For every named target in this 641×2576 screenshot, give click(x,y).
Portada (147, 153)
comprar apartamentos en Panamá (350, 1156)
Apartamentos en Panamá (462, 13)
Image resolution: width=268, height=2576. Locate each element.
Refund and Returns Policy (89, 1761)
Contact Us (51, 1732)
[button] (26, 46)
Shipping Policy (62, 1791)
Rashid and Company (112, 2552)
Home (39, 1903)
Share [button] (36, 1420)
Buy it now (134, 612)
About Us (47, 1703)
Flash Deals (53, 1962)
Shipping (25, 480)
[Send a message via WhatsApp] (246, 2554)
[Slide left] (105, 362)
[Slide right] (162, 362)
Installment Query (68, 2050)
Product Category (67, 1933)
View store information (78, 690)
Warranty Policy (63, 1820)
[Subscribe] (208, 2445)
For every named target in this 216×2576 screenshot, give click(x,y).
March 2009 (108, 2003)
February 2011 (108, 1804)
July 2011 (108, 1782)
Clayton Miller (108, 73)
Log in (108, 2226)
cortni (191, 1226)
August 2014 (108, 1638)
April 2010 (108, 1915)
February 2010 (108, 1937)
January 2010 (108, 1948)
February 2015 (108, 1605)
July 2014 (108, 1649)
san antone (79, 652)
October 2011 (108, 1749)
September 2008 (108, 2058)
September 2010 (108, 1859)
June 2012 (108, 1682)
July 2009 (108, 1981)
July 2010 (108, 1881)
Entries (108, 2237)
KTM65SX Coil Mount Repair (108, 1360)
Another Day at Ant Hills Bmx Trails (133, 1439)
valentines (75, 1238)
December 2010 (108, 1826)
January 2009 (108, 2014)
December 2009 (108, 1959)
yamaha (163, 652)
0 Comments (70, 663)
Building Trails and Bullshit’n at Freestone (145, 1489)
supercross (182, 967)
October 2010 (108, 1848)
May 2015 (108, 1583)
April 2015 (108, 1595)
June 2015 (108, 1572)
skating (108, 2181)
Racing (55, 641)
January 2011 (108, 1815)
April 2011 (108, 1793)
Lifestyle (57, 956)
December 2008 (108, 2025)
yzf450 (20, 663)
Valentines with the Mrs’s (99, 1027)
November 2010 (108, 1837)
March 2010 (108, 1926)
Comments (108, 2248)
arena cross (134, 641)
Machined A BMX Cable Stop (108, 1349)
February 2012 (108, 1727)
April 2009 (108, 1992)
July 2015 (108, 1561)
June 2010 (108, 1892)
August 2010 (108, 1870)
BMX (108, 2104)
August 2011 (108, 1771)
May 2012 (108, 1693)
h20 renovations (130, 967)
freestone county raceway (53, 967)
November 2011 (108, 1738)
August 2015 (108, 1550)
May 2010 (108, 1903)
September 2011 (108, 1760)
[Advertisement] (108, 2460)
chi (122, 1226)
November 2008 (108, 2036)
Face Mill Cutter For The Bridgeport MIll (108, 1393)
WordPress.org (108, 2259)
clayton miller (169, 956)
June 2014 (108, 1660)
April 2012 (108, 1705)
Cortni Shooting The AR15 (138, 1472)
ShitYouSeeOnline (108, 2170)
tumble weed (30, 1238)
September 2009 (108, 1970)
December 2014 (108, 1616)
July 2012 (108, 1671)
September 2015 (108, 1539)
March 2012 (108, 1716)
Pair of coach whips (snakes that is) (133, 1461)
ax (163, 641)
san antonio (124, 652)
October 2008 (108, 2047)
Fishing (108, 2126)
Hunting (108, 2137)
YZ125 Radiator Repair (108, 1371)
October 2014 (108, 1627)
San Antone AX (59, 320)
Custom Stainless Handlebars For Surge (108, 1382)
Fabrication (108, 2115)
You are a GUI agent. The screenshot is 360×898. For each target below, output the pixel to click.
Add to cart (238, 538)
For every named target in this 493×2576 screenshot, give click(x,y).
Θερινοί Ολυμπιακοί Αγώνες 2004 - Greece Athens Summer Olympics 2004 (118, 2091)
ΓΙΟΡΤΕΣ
+ + +
Which lines in the records above hold the string "November"? Copy each of them.

# Solution
November 2010 (108, 1837)
November 2011 (108, 1738)
November 2008 (108, 2036)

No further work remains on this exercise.